Ele disse na sua carta de despedida que suas vítimas espalhavam o boato de que era homossexual. Não podia tolerar isso e partiu para o assassinato, na esperança de que as bocas da pequena cidade se calassem e as dúvidas sobre sua sexualidade fossem levadas para o túmulo.
Num país onde se matam 15 pessoas por esta razão, era de se esperar um debate, algumas interpretações. Afinal, um crime em série não acontece com frequência por aqui. Tentou-se ligar Genildo a um passado militar, mas isto tem sentido nos Estados Unidos, onde fazem muita guerra. Não temos neuróticos de guerra na idade de Genildo pelo simples fato de que, felizmente, não temos feito guerra nas últimas décadas.
Ser homossexual na cultura brasileira é algo muito grave. Genildo preferiu matar e morrer para se livrar da acusação que, às vezes, ecoa como uma sentença coletiva nos estádios de futebol: bicha, bicha.
Nos debates sobre o projeto da união civil de pessoas do mesmo sexo... Ia dizer outra coisa, mas me dei conta de como está ficando longo o nome do projeto. É preciso sempre acrescentar alguma coisa, mudar uma ou outra palavra, para torná-lo, pelo menos, aceitável aos olhos dos conservadores.
A maneira como o nome do projeto vai se modificando e encompridando é um bom termômetro dos embates políticos e teóricos que acabarão costurando um acordo em torno do tema.
Mas o que queria dizer, antes de me dar conta do nome comprido, é que mencionei várias vezes nos debates os assassinatos de homossexuais no Brasil. Observei que na maioria dos casos morrem com mais de cem golpes de faca ou tesoura. Se apenas dez golpes bastam para matar, o que leva as pessoas a continuarem a golpear? Enfim, o que estão tentando matar depois que sua vítima já morreu?
Matador de 15 pessoas, Genildo de França também carregava uma ambiguidade. Não é possível que esperasse mesmo conter os boatos matando tanta gente. O mais provável é que toda a pequena cidade, o país e, quem sabe, o mundo se dessem conta de que sua sexualidade estava em jogo.
Cada disparo era um grito que iria transcender as fronteiras de São Gonçalo. E isto parece tão evidente que hoje não se sabe mais se Genildo queria mesmo calar os boatos ou difundí-los espetacularmente.
Talvez seja por pressentirem a força desse tipo de amor que os conservadores batem o pé contra a união civil. Temem que milhares de pessoas lendo o "Diário Oficial" encontrem sua verdadeira sexualidade.
É apenas uma fantasia. Mas baseada numa verdade inquietante: a sociedade brasileira está sexualmente enferma.

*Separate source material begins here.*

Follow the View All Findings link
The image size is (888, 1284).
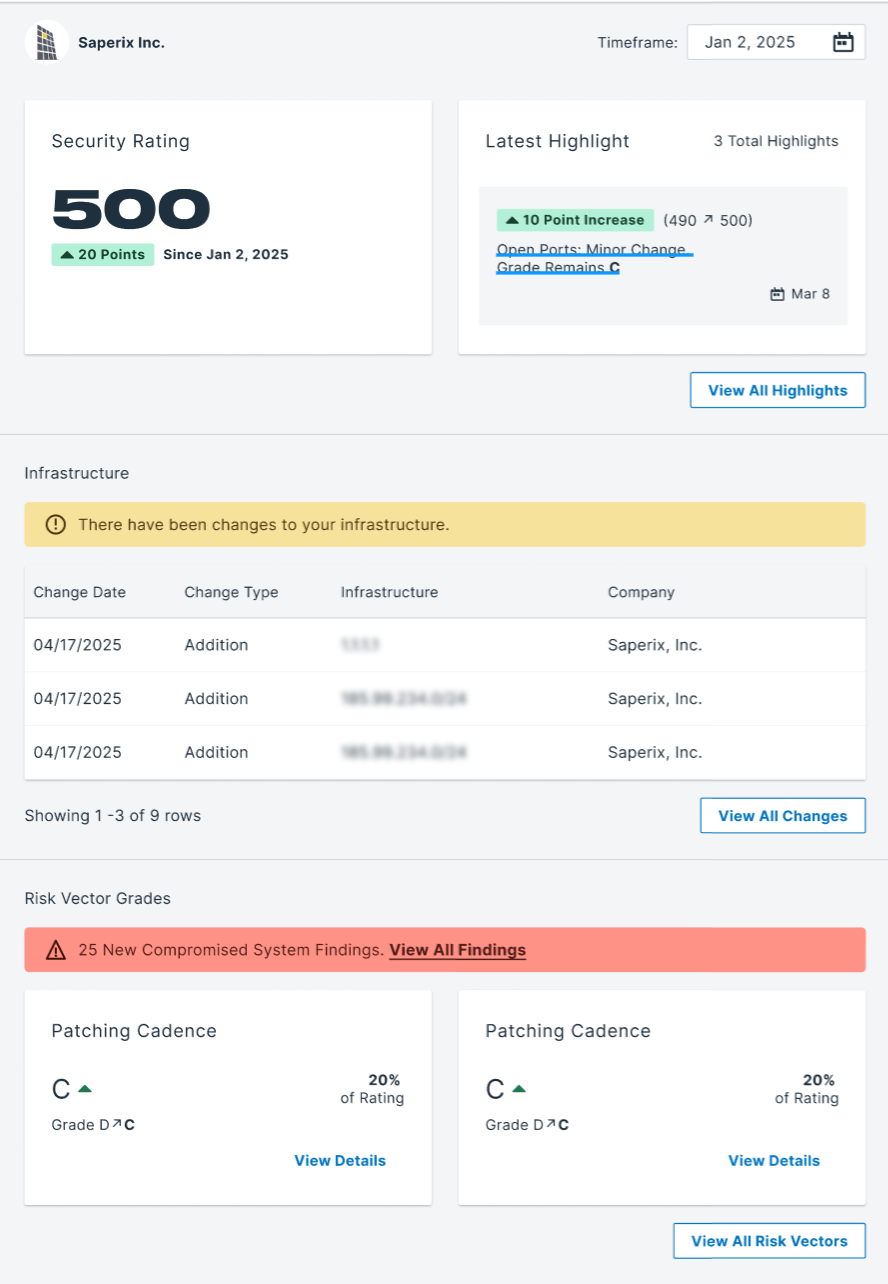pyautogui.click(x=457, y=950)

Ela é incapaz de transitar de um crime com 15 mortos para uma reflexão sobre seus preconceitos.
Um dia alguém vai mergulhar na história dos crimes passionais no Brasil e vai acabar encontrando alguns nexos decisivos para que a gente se entenda melhor.
Muitos crimes aconteceram porque os homens se sentiram traídos. E mulheres, também, como foi o caso de um crime que cobri em Ouro Preto, quando era ainda jovem repórter. Ciúme e homossexualidade são parentes, não posso garantir qual o preciso grau de parentesco por cautela com a psicanálise.
Sei apenas que a sociedade brasileira evita esse tema. Assim como evita estabelecer uma relação entre a lógica econômica e o divertimento dos meninos que queimam mendigos em Brasília.
Quando definimos que o motor da sociedade é a ambição pessoal, temos de estar preparados para as consequências éticas que decorrem desta tese excludente.
Quando fingimos que Genildo matou 15 pessoas apenas porque enlouqueceu ou porque tinha saudades do tiro ao alvo no quartel, continuamos, como os conservadores, apenas mitificando o homossexualismo, como se fosse uma tendência avassaladora que só pode ser tratada com o silêncio, entre os estampidos dos revólveres e o ruído seco das facadas.
Genildo, que podia, quem sabe, nos maravilhar com uma fantasia de pavão sonhador numa festa de Carnaval, acabou matando tanta gente para nos contar seu pequeno e prosaico segredo.